For upstreams, it boils down to “treat your trunk as sacred”. Practically, it requires:

There is a trunk of code bound for Ubuntu.

This trunk always builds automatically.

This trunk has tests that are always passing automatically.

All branches are properly reviewed for having both good tests and good implementation before merged into trunk.

Any branch that breaks trunk by causing automated tests to fail or causes trunk to stop building, are immediately reverted.

For Ubuntu Engineering, the responsibilities include:

Every maintainer in Ubuntu must have a test plan for upstream trunks that are run before uploading to the development release.

Tests in the test plan that are automated can be run with the help of the QA team.

Tests in the test plan that are manual can be run with the help of Nicholas, the new community QA Lead

Refrain from uploading a trunk into Ubuntu if there are serious bugs found in testing that will slow down people using the development release for testing and development.

Revert uploads that break Ubuntu, as there is no point in having the latest of a trunk in Ubuntu if it’s broken and just slowing everyone down.

Add tests to upstream projects for the Ubuntu test plan if serious bugs do get through that cause a revert.

Now that the harnesses are in place, we’re going to crank up the sensitivity of the test suite, by adding more tests and flagging more of them as critical issues for immediate resolution when they break. Key items to add next are daily tests on software center changes, and tests of the multi-monitor work that is under way for 12.04 in Unity (using some pretty magical hardware setups).

There are a variety of additional practices and processes in place too, such as testing of the dialy ISO’s, reversion of changes that cross specific thresholds of stability for specific types of users, pro-active smoke testing of archive sanity throughout the cycle, and a dedicated vanguard quality team that aim to keep velocity high for everyone despite these additional gates and checks.

This isn’t limited to Canonical team members; didrocks and the French Musketeers have built a Unity SRU testing process which should let us crowdsource perspectives on the quality improvements or regressions of changes in Unity. Ara’s ongoing work around component and system testing is giving us a very useful database of known issues at the hardware level. Work on Checkbox and related tools continues to ensure that people can contribute data and help prioritise the issues which will have the widest benefit for millions of community adopters.

Upstream quality

Where upstreams have test suites, we’re integrating those into the automated QA framework. In an ideal world, whenever a package is changed, we’d have an upstream test suite to run for that package AND for every package which depends on it. That way, we’d catch breakage in the package itself, but more importantly, we’d catch consequential damage elsewhere, which is much harder for upstreams to catch themselves.

We’re already running that program, and as upstreams start to take testing more seriously, coverage across the whole platform will improve significantly. It’s been Canonical practice to have test suites for several years, and it’s very encouraging to see other upstreams adopting TDD and at the least rigorous unit and functional testing, one at a time. Open source projects love to talk about quality – but it’s important to back that with measurable practices and data. As an example in a complex case, we run the LTP against every kernel SRU, in addition to our own kernel and hardware cert tests.

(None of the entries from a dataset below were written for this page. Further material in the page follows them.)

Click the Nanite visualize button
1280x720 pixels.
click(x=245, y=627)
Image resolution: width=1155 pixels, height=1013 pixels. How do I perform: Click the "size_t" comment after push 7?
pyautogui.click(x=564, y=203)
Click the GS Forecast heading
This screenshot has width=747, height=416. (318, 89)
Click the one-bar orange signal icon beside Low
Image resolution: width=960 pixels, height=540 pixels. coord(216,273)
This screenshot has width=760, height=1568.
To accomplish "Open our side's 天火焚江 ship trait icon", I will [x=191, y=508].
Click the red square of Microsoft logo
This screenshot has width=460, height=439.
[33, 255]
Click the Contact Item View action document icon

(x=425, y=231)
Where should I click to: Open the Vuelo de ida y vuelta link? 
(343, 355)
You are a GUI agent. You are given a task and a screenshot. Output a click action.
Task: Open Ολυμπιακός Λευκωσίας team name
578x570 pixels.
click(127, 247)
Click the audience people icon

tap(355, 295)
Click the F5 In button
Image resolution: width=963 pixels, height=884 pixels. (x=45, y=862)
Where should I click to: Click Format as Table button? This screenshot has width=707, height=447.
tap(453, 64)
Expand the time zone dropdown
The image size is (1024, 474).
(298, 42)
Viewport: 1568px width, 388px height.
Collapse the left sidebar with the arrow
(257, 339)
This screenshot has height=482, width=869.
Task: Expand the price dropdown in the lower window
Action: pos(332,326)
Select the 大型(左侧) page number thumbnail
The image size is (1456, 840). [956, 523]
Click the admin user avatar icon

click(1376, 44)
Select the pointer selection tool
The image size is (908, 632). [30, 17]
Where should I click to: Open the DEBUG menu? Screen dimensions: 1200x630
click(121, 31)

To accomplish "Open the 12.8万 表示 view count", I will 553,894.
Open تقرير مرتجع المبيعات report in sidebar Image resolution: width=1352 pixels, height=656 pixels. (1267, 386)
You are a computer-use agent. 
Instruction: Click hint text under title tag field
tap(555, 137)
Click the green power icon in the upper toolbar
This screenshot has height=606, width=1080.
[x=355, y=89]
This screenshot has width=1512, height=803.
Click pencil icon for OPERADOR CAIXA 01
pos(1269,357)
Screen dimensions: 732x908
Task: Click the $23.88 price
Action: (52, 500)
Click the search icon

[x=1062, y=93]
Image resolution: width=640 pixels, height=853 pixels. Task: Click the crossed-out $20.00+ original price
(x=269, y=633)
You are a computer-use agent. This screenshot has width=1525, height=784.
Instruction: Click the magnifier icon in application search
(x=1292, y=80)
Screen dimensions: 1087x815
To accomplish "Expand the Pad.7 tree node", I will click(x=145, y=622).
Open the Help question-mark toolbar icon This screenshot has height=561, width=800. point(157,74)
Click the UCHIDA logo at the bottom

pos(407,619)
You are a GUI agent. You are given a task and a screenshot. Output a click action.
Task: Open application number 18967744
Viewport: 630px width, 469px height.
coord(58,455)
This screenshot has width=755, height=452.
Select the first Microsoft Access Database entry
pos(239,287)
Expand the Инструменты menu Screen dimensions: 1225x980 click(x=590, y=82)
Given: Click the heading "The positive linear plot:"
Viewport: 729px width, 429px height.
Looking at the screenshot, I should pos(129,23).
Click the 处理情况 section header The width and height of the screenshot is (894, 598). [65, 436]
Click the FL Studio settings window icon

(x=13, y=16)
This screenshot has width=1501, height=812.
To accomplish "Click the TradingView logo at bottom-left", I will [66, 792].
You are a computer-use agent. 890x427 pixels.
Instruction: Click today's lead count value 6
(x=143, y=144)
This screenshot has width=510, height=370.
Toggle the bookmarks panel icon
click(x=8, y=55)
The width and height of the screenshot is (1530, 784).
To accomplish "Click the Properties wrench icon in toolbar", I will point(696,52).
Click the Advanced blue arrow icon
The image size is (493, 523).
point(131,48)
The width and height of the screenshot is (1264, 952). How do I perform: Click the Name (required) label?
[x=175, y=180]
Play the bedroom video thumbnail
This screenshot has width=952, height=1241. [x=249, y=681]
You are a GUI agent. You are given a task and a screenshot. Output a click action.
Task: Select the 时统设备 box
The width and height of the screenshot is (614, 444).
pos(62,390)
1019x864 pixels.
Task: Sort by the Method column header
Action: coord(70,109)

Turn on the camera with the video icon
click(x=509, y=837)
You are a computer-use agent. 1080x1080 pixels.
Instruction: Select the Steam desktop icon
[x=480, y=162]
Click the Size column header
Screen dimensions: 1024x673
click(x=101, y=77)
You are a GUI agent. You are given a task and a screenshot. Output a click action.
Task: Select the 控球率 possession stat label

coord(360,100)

In future, it should be possible to link this to the existing daily builds of tip (we have over 500 upstreams running daily builds on Launchpad, which is fantastic). THAT would give upstreams the ability to know when commits to their tip break tests in dependent packages. It would suck a large amount of compute, but it would provide a fantastic early warning system of collisions between independent changes in diverse but related projects.

There’s a lot more we will do, by integrating Apport for crash data collection, and routing those reports through a big data sieve we should be able to identify the issues which are having the biggest impact on the most users. But that’s a blog for another day. For now, well done, team Ubuntu!